Finite element modeling of heat transfer in single and multilayered deposits of Ni-WC produced by the laser-based powder deposition process

Abstract

The localized high-energy input and high-cooling rate inherent in the laser-based powder deposition (LBPD) process yield deposits with superior mechanical and metallurgical properties. However, these characteristics induce thermal stresses within the deposited material that subsequently lead to cracks. This tendency is predominant in the LBPD of metal–ceramic composite materials such as nickel (Ni) and tungsten carbide (WC). In this study, the thermal behavior of single and multilayered compositionally graded Ni-WC composite material during LBPD is studied using an experimentally verified three-dimensional finite element model.
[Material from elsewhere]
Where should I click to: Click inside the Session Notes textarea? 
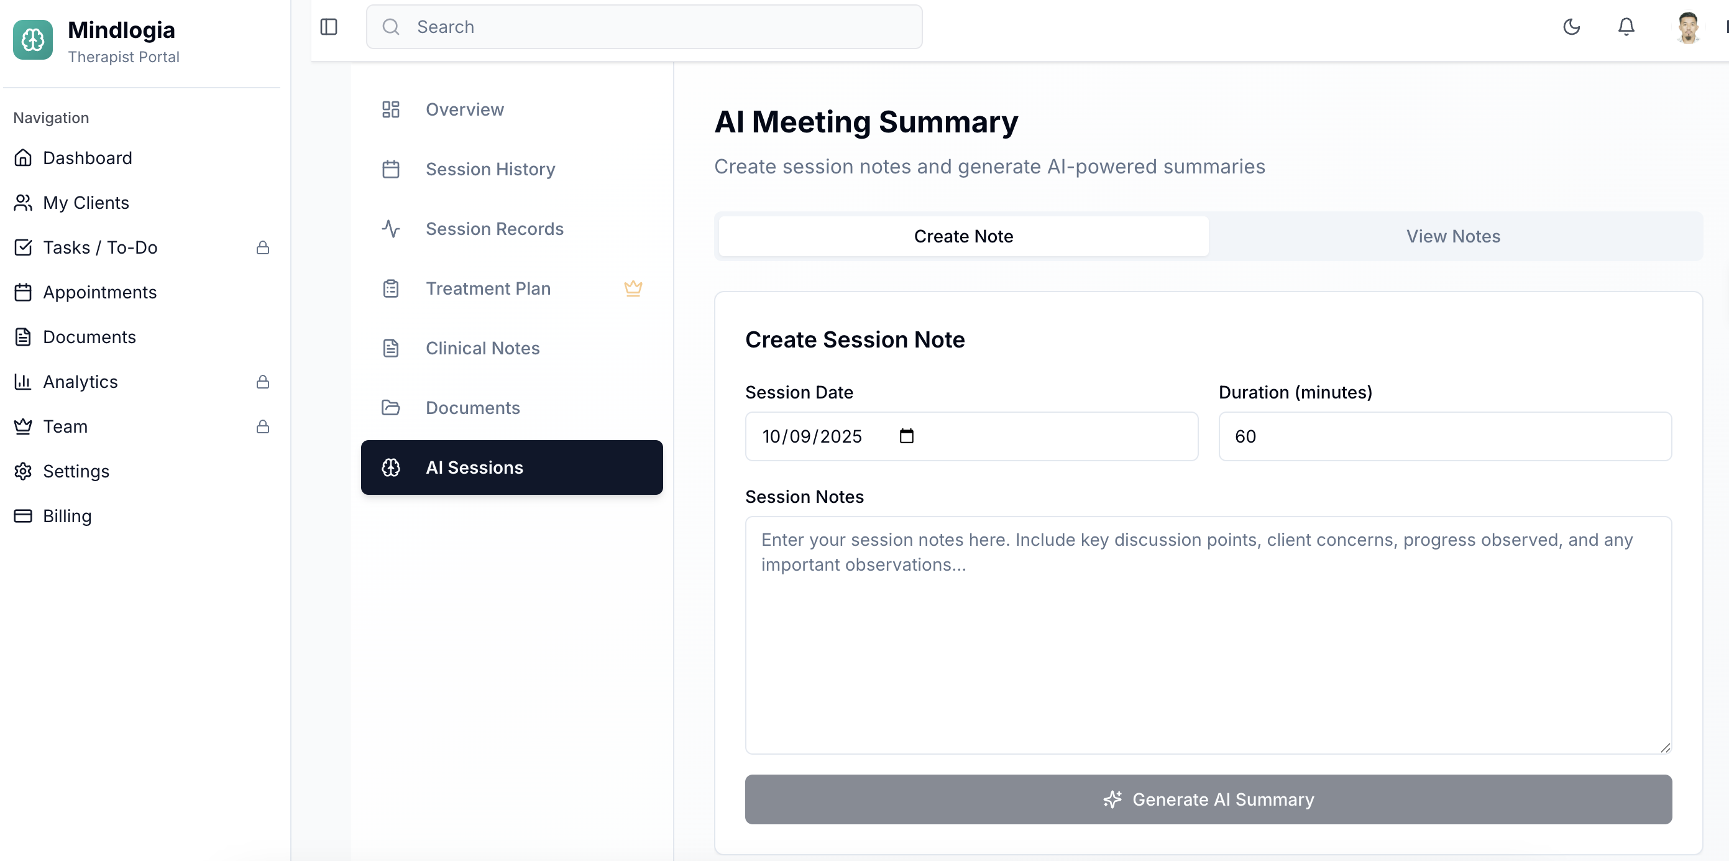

The model incorporates both directional- and temperature-dependent material properties. The effect of the mass fraction of the reinforcement, laser power, scanning speed, powder flow rate, and preheating temperature on temperature, temperature gradient, cooling rate, and molten pool evolution are investigated. The distribution and dissolution of WC in Ni-WC deposits are analyzed in the light of the scanning electron microscope, energy-dispersive spectroscopy, and microhardness distribution. The dissolution of WC in the molten Ni varies based on the mass fractions of the Ni and WC and the prevailing thermal conditions such as molten pool temperature and cooling rate. Experimental and numerical results confirm that the desired composition gradient can be achieved in a multilayered Ni-WC composite material deposit by adjusting the laser power. The developed heat transfer analysis may be used to select the suitable process variables needed to achieve the desired properties in the LBPD of single and multilayered Ni-WC composite material.